« A bé cé daire amoureux » de Denise Campiche

Un roman d’apprentissage attachant sur une vieille dame nostalgique de ses conquêtes passées…

Par Francis Richard.

richardLe Larousse donne cette définition d’un abécédaire : « Livre d’apprentissage de l’alphabet, qui illustre, en suivant l’ordre alphabétique, chaque lettre par un ou plusieurs mots dont cette lettre est l’initiale. »

L’a bé cé daire amoureux de Denise Campiche est bien un livre d’apprentissage, mais c’est celui des relations amoureuses de Marie, une vieille dame attachante de bientôt quatre-vingt dix sept ans, chaque lettre étant une manière originale de numéroter les hommes qu’elle a connus dans sa vie, connus au sens biblique du terme, bien sûr.

Isabelle, Isa, est une infirmière retraitée. Elle s’occupe de Marie depuis que sa maladie l’empêche de lire. En principe son rôle est de lui tenir compagnie, notamment quand elles sont toutes deux dans le jardin et que les deux femmes devenues complices parlent de livres, de films, de « petits bouts » de la vie d’Isa…

En fait, en outre, Isa aide Marie à « faire les quelques petits plats qui lui font vraiment envie » lui fait sa « petite lessive » – celle de ses sous-vêtements, fins et coquets –, et elle l’accompagne quand elle va faire « son petit marché ».

Marie, bien que nonagénaire, est toujours une femme sensuelle, à qui il manque singulièrement d’être touchée, physiquement s’entend, l’âge ne changeant rien à l’affaire. Un beau jour, Marie obtient d’Isa, même si ce n’est pas dans ses attributions, de lui faire un massage.
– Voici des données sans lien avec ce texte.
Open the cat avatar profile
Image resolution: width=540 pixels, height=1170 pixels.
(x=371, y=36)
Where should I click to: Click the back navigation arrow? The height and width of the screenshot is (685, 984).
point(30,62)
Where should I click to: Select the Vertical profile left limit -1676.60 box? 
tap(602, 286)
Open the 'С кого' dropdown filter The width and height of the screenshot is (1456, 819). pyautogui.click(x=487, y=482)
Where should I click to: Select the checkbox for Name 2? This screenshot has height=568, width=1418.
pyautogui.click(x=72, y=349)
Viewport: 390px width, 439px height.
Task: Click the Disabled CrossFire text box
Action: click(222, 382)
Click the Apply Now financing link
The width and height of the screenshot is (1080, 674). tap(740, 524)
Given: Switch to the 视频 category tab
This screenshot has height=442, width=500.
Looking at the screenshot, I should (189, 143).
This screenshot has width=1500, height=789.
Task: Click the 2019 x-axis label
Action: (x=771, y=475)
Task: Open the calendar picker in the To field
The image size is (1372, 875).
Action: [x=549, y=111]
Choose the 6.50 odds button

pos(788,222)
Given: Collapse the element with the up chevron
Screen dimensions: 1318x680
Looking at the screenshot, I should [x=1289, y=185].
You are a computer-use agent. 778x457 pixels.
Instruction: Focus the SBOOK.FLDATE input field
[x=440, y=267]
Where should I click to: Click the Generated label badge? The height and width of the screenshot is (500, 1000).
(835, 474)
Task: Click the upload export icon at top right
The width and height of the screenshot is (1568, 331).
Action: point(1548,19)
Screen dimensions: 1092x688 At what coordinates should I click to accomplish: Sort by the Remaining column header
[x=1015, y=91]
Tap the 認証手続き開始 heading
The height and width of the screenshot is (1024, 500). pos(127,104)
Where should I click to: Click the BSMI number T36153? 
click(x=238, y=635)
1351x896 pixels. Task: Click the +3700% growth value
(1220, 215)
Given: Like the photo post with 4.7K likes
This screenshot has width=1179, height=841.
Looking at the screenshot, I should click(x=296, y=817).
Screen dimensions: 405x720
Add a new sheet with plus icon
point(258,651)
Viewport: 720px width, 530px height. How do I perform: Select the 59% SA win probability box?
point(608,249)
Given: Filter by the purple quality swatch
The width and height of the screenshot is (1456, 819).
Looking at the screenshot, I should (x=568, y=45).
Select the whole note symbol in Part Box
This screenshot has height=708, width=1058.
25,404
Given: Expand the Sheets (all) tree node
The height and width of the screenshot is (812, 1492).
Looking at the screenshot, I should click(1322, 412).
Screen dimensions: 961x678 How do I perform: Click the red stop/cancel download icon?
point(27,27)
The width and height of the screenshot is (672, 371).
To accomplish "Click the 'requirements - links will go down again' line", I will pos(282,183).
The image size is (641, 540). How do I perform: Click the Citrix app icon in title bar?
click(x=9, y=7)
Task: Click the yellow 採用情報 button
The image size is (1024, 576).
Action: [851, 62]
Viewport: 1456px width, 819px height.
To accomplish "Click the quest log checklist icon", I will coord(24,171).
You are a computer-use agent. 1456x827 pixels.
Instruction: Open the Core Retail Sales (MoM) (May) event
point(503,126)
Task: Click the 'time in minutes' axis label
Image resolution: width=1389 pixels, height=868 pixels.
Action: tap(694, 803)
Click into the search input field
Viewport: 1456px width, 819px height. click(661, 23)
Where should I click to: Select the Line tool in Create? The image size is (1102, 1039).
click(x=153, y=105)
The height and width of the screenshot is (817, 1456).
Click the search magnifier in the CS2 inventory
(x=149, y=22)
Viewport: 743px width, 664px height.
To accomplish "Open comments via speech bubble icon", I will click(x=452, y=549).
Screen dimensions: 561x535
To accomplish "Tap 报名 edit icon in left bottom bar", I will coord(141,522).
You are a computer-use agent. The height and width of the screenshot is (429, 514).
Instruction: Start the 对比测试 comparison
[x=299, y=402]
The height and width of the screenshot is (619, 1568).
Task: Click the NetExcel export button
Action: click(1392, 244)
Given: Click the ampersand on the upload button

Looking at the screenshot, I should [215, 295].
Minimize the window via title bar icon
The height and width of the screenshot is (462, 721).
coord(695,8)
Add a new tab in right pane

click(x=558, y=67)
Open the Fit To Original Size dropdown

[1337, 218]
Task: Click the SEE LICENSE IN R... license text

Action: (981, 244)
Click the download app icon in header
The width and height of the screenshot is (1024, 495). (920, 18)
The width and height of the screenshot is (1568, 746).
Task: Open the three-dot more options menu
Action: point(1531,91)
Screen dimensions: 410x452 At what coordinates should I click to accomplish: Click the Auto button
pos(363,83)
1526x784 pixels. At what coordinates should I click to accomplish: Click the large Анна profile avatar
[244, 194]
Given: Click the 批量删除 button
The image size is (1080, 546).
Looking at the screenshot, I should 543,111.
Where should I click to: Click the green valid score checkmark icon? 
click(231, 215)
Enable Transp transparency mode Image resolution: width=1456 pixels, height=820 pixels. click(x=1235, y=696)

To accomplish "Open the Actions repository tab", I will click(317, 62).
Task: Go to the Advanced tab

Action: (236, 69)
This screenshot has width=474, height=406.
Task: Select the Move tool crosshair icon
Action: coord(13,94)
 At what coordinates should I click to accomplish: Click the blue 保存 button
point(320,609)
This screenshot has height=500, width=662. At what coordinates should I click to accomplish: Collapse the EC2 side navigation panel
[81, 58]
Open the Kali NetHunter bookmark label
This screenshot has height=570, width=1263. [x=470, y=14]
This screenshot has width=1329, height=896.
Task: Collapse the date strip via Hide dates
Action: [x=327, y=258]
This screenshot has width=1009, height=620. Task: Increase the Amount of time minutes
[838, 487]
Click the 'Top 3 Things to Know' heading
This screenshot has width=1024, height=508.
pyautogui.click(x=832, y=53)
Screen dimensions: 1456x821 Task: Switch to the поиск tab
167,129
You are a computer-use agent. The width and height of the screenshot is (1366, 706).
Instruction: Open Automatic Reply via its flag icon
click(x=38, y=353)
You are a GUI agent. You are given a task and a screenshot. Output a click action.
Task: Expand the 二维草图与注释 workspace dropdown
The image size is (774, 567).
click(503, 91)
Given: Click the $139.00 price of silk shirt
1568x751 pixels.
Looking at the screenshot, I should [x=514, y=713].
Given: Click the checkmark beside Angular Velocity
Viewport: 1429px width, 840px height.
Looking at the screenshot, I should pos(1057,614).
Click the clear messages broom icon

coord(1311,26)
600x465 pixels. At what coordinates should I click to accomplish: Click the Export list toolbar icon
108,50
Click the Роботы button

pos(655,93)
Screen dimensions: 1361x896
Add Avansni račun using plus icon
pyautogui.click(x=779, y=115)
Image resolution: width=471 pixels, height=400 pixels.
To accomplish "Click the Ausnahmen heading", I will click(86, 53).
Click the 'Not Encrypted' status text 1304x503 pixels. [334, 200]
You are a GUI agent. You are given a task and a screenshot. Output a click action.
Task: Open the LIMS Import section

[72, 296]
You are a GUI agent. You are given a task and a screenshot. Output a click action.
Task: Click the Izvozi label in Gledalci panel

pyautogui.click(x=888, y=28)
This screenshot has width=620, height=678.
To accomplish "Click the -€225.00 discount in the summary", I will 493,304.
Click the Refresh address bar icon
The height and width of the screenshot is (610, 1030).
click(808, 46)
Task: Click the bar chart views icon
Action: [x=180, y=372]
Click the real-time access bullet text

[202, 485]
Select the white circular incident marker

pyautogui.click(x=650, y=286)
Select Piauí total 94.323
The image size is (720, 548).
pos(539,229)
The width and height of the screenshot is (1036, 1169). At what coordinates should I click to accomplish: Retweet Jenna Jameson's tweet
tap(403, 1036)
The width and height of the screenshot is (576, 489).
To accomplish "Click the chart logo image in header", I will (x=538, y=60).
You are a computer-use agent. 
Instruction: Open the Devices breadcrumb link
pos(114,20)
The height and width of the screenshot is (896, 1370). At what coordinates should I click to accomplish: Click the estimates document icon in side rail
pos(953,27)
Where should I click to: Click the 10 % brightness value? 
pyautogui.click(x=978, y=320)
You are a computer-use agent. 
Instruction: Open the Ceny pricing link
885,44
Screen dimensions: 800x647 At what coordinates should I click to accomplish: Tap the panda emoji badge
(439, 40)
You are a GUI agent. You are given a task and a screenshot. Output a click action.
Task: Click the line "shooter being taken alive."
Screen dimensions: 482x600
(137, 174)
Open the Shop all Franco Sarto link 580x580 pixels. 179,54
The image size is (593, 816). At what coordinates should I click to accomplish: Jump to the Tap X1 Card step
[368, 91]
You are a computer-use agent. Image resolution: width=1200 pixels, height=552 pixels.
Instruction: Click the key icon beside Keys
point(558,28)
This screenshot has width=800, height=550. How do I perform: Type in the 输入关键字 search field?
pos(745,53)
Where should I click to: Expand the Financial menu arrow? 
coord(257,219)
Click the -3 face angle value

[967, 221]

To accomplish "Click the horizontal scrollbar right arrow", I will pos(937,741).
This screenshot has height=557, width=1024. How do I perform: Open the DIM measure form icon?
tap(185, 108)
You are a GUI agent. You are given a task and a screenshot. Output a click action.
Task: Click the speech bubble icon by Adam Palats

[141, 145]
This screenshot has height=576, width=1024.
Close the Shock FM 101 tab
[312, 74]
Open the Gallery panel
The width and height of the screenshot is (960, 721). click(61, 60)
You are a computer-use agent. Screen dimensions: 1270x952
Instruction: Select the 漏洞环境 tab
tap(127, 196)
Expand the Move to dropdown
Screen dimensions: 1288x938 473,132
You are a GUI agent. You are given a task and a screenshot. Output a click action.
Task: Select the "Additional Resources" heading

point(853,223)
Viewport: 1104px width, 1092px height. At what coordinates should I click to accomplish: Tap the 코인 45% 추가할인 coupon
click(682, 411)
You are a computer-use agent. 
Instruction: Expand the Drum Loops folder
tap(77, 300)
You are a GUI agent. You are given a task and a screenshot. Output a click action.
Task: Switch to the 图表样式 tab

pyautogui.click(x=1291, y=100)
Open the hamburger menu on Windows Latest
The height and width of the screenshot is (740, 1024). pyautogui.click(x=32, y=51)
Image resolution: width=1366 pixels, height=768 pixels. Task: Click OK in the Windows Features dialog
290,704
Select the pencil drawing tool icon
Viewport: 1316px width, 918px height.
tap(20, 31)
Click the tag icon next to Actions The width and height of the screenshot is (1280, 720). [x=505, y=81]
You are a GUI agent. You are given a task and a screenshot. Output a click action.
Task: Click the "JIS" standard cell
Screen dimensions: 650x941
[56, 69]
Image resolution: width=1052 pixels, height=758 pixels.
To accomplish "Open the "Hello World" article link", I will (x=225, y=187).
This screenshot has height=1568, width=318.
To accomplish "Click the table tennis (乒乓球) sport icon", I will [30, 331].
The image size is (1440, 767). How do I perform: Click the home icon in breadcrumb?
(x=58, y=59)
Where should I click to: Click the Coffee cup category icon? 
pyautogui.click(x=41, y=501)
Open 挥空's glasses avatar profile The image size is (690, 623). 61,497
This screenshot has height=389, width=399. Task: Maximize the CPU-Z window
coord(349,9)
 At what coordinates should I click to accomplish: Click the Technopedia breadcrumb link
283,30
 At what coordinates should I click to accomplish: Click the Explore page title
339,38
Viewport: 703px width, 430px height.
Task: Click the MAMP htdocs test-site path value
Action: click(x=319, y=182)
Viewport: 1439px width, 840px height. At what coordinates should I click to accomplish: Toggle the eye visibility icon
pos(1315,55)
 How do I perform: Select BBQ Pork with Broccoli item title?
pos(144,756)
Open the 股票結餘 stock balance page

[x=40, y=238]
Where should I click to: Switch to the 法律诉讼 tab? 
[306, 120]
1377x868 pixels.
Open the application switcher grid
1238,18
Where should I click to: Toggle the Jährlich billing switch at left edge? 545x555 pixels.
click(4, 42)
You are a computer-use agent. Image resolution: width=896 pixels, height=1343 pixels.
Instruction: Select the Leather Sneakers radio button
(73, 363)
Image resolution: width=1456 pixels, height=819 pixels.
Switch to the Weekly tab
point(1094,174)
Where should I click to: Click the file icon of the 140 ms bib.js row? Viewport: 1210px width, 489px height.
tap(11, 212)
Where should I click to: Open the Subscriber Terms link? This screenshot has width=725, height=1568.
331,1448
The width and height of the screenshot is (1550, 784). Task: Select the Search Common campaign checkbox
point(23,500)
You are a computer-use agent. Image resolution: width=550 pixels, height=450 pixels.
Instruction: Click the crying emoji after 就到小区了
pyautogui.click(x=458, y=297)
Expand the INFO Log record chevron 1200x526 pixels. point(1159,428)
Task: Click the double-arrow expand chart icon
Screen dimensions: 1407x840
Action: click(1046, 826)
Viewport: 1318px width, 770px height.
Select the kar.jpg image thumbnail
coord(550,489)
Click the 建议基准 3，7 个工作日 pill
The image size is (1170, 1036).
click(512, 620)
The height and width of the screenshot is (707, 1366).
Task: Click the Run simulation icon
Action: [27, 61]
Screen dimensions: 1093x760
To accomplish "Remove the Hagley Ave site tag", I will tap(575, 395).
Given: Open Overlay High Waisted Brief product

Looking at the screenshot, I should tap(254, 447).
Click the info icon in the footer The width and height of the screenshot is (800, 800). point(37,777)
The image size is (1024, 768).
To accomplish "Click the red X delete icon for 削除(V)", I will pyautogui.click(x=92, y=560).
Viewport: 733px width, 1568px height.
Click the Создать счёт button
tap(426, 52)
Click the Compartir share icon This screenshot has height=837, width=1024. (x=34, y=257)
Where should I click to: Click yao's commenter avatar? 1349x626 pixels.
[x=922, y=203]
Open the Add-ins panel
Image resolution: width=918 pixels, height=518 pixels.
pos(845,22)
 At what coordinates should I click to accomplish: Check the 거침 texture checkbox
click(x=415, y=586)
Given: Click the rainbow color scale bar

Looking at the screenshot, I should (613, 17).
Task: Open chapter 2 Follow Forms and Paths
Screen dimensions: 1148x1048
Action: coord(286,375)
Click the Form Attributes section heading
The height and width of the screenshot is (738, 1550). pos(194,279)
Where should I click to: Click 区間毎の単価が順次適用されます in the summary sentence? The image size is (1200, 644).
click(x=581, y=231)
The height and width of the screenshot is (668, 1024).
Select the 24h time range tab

Ce massage, qu’Isa lui fait d’abord un jour sur deux, devient bientôt une habitude quotidienne : « La coquine, elle aime ça, vraiment. Pour moi, ce n’est pas un problème, c’est volontiers que je lui fais ce plaisir. »

Un autre beau jour, Marie demande à Isa si elle aime écrire. Sa réponse est oui. Elle lui dit alors :

« J’ai aimé, j’ai été aimée. Je voudrais te raconter tout ça.

Je voudrais que tu l’écrives et surtout que tu me promettes, mais alors là, vraiment, que tu me jures, de mettre ce recueil de souvenirs dans mon cercueil lorsque je partirai. J’aurai un tel plaisir à penser que tous ces moments de bonheur, tous ces hommes que j’ai aimés, qui m’ont donné de la joie, m’accompagnent… et partent en fumée avec moi. »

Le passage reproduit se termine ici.